Adrian Julius Tillmann (born 1997) is a German actor. He is also active as a musician under the stage name Ritter Lean, and is known for collaborating with rapper Ski Aggu.

== Career ==

Tillmann has appeared in numerous episodes of German television shows. He is most well known for playing the lead role of Jasper in the Netflix original series Biohackers. He has also appeared in the long-running German crime series Tatort, episode Tatort: Das Herz der Schlange ("The Heart of the Snake").

His first musical releases under the pseudonym Ritter Lean (a reference to Ritalin) appeared on SoundCloud. Starting in 2018, he also featured on the first songs by Ski Aggu, whom Tillmann encouraged to pursue a music career. In 2023, he released his debut single, Einsame Insel.
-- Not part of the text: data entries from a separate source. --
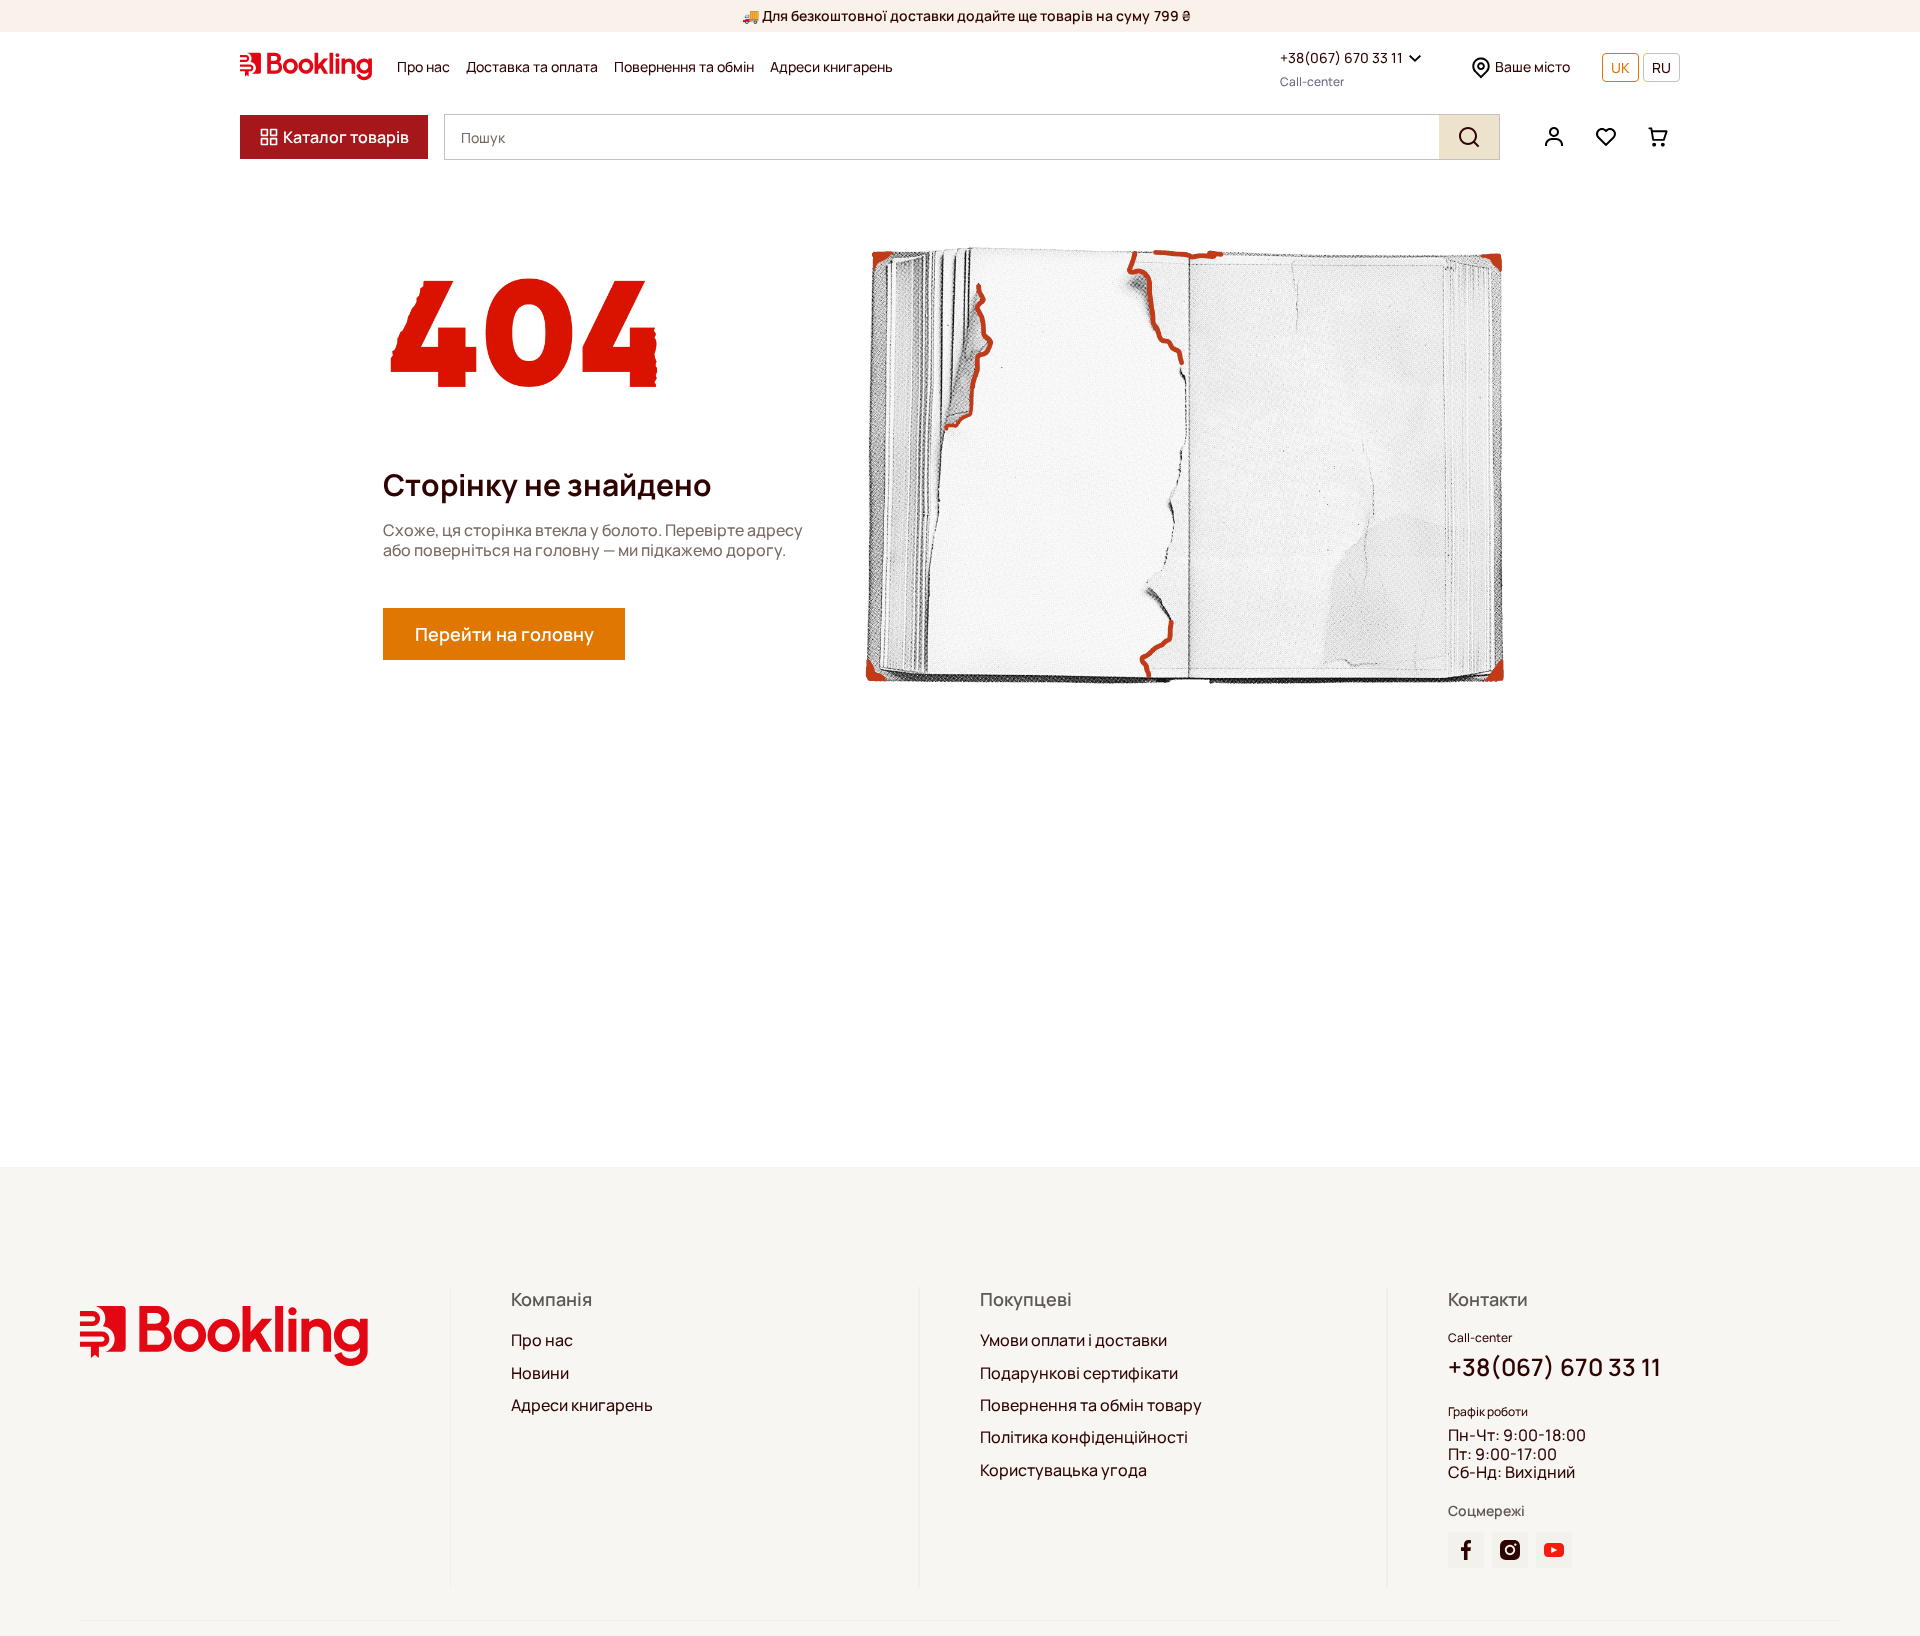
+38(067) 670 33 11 (1341, 57)
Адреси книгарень (831, 67)
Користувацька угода (1063, 1470)
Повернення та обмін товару (1091, 1405)
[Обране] (1606, 137)
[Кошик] (1658, 137)
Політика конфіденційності (1084, 1437)
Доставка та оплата (532, 67)
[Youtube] (1554, 1550)
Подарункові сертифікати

In the same year, his first EP, Auch ein Atze muss mal weinen, was released on the Jungeratze and Bamboo Artists labels.

In February 2025, Tillmann released his first full-length album Stell dir vor, which debuted at number 5 on the German music charts.

He has played at large music festivals, primarily in Germany, including Lollapalooza Berlin and Dockville.

== Personal life ==
Adrian Tillmann was born in Berlin in 1997. He completed his acting studies in Potsdam at the Konrad Wolf Film University of Babelsberg in 2020.
Outside of music, Adrian follows the football club 1. FC Union Berlin, thereby creating the gimmick of a Union Berlin fan, alongside Ski Aggu, a Hertha BSC fan.

He is known for expressing his left-of-center political views on stage through chants against the far-right party in Germany known as the Alternative für Deutschland.